AI Microservice Structure
ai-service/
├── app/
│ ├── main.py # FastAPI application
│ ├── model.py # Model loading and inference
│ ├── schemas.py # Pydantic request/response models
│ ├── preprocessing.py # Same transformations as during training
│ └── monitoring.py # Metrics, logging
├── tests/
│ ├── test_model.py
│ ├── test_api.py
│ └── test_preprocessing.py
├── Dockerfile
├── requirements.txt
└── model_artifacts/ # Model versioned separately (S3/MLflow)
FastAPI Implementation
from fastapi import FastAPI, HTTPException
from pydantic import BaseModel
import time
from prometheus_client import Counter, Histogram, generate_latest
app = FastAPI(title="Sentiment Analysis Service", version="1.0.0")
# Metrics
REQUEST_COUNT = Counter("requests_total", "Total requests", ["endpoint", "status"])
INFERENCE_TIME = Histogram("inference_duration_seconds", "Inference time",
buckets=[0.01, 0.05, 0.1, 0.5, 1.0, 5.0])
class PredictRequest(BaseModel):
texts: list[str]
model_version: str | None = None # None = latest
class PredictionResult(BaseModel):
text: str
label: str
score: float
model_version: str
class PredictResponse(BaseModel):
predictions: list[PredictionResult]
processing_time_ms: float
@app.post("/predict", response_model=PredictResponse)
async def predict(request: PredictRequest):
if len(request.texts) > 100:
raise HTTPException(422, "Max 100 texts per request")
start = time.time()
try:
predictions = model_registry.get(request.model_version).predict(request.texts)
elapsed = (time.time() - start) * 1000
REQUEST_COUNT.labels(endpoint="/predict", status="success").inc()
INFERENCE_TIME.observe(elapsed / 1000)
return PredictResponse(
predictions=[
PredictionResult(text=t, label=p.label, score=p.score,
model_version=model_registry.current_version)
for t, p in zip(request.texts, predictions)
],
processing_time_ms=elapsed
)
except Exception as e:
REQUEST_COUNT.labels(endpoint="/predict", status="error").inc()
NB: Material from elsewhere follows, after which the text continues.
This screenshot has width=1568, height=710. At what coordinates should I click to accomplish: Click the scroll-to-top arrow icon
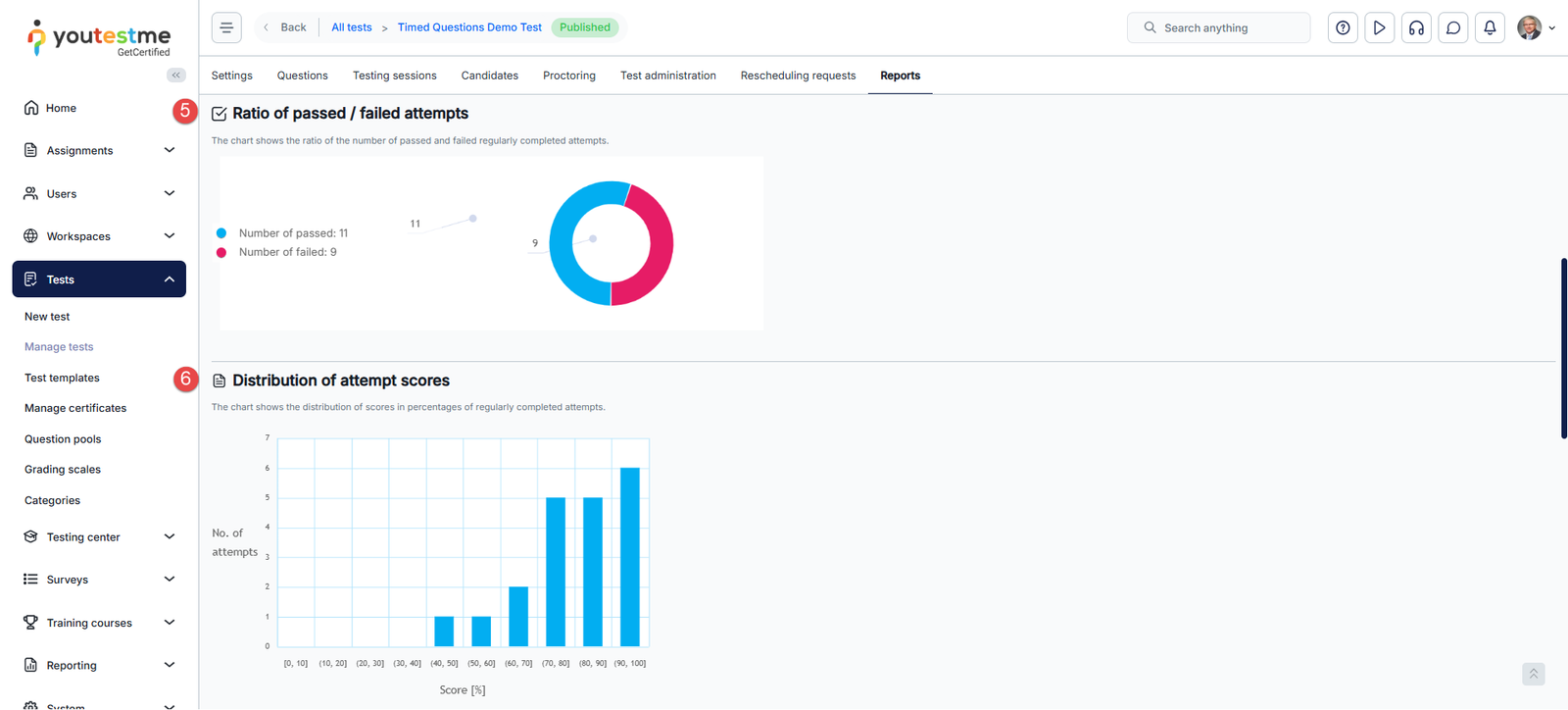tap(1534, 674)
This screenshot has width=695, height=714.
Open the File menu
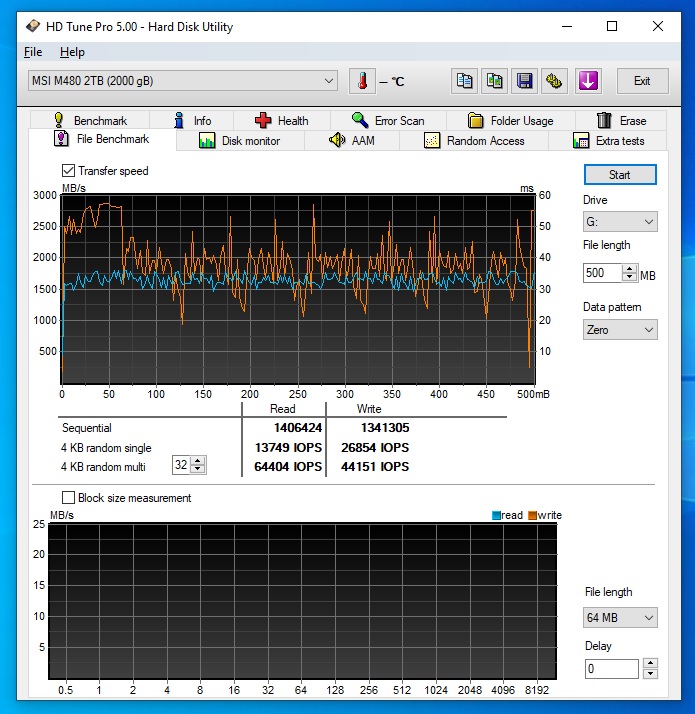[x=33, y=52]
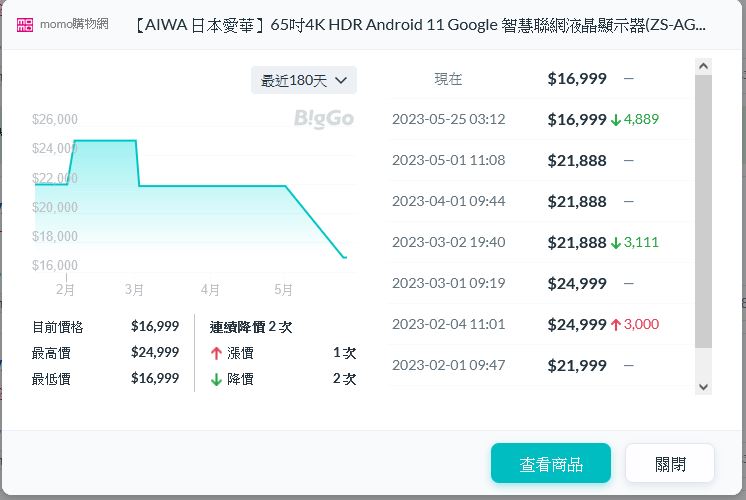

raise HTTPException(500, str(e))
@app.get("/health")
async def health():
return {"status": "ok", "model_loaded": model_registry.is_loaded()}
@app.get("/metrics")
async def metrics():
return Response(generate_latest(), media_type="text/plain")
Dockerfile for AI Service
FROM python:3.11-slim
WORKDIR /app
# System dependencies for ML libraries
RUN apt-get update && apt-get install -y --no-install-recommends \
build-essential libgomp1 && rm -rf /var/lib/apt/lists/*
COPY requirements.txt .
RUN pip install --no-cache-dir -r requirements.txt
COPY app/ ./app/
# Model is loaded from S3 at startup (not in image — too large)
ENV MODEL_BUCKET=s3://models
ENV MODEL_KEY=sentiment/v2.1/model.pkl
CMD ["uvicorn", "app.main:app", "--host", "0.0.0.0", "--port", "8080", "--workers", "2"]
Batching for Efficiency
For GPU models, batching is critical: 100 requests with 1 text each is 100x slower than 1 request with 100 texts. Dynamic batching:
class DynamicBatcher:
def __init__(self, model, max_batch_size=32, max_wait_ms=20):
self.model = model
self.max_batch_size = max_batch_size
self.max_wait_ms = max_wait_ms
self.queue: asyncio.Queue = asyncio.Queue()
async def predict(self, texts: list[str]) -> list[Prediction]:
future = asyncio.Future()
await self.queue.put((texts, future))
return await future
async def _batch_worker(self):
while True:
batch_items = []
deadline = time.time() + self.max_wait_ms / 1000
# Accumulate batch or wait for deadline
while len(batch_items) < self.max_batch_size and time.time() < deadline:
try:
item = await asyncio.wait_for(
self.queue.get(),
timeout=deadline - time.time()
)
batch_items.append(item)
except asyncio.TimeoutError:
break
if batch_items:
all_texts = [t for texts, _ in batch_items for t in texts]
all_preds = self.model.predict_batch(all_texts)
# Distribute results to futures
idx = 0
for texts, future in batch_items:
future.set_result(all_preds[idx:idx + len(texts)])
idx += len(texts)
Versioned Model Loading
When deploying a new model version — zero-downtime replacement: new version is loaded in memory in parallel, after successful health check — traffic switches, old version is unloaded.
API Contract and Backward Compatibility
Endpoint versioning (/v1/predict, /v2/predict) allows changing the contract without breaking clients. /v1 is supported for at least 3 months after /v2 release.